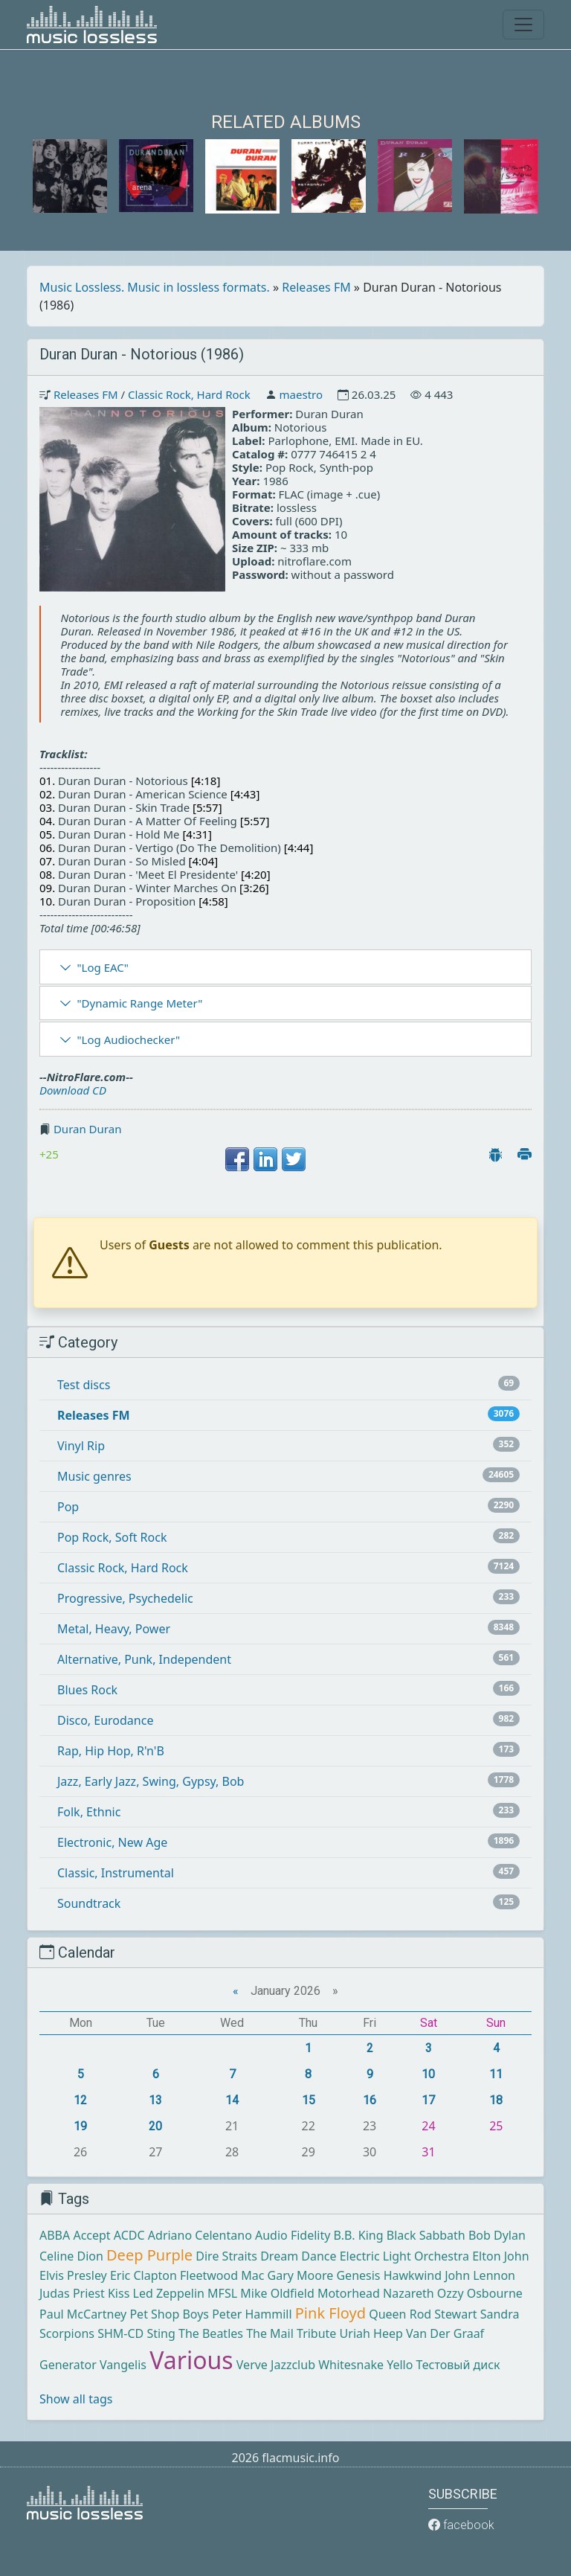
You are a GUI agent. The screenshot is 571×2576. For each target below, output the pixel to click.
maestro (301, 394)
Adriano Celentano (200, 2235)
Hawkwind (413, 2275)
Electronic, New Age (112, 1842)
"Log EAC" (102, 967)
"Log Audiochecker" (128, 1039)
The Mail (270, 2333)
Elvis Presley (73, 2275)
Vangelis (123, 2364)
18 (496, 2100)
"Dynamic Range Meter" (139, 1003)
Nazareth (408, 2293)
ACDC (129, 2235)
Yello (400, 2364)
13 (155, 2100)
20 (155, 2126)
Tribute (316, 2333)
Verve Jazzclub (275, 2364)
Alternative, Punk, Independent (144, 1659)
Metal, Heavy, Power (113, 1629)
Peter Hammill (251, 2314)
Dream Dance (298, 2256)
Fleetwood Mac (222, 2275)
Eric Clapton (143, 2275)
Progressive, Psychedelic (125, 1598)
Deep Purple (149, 2255)
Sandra (500, 2314)
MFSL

*Instructions to follow*
Please output every entry exactly as written, apart from the pictures.

*Result*
You are a GUI agent. The screenshot is 571×2576. For each target below, output the pixel to click.
maestro (301, 394)
Adriano Celentano (200, 2235)
Hawkwind (413, 2275)
Electronic, New Age (112, 1842)
"Log EAC" (102, 967)
"Log Audiochecker" (128, 1039)
The Mail (270, 2333)
Elvis Presley (73, 2275)
Vangelis (123, 2364)
18 (496, 2100)
"Dynamic Range Meter" (139, 1003)
Nazareth (408, 2293)
ACDC (129, 2235)
Yello (400, 2364)
13 (155, 2100)
20 (155, 2126)
Tribute (316, 2333)
Verve Jazzclub (275, 2364)
Alternative, Punk, Independent (144, 1659)
Metal, Heavy, Power (113, 1629)
Peter Hammill (251, 2314)
Dream Dance (298, 2256)
Fleetwood Mac (222, 2275)
Eric Clapton (143, 2275)
Progressive, Psychedelic (125, 1598)
Deep Purple (149, 2255)
Sandra (500, 2314)
MFSL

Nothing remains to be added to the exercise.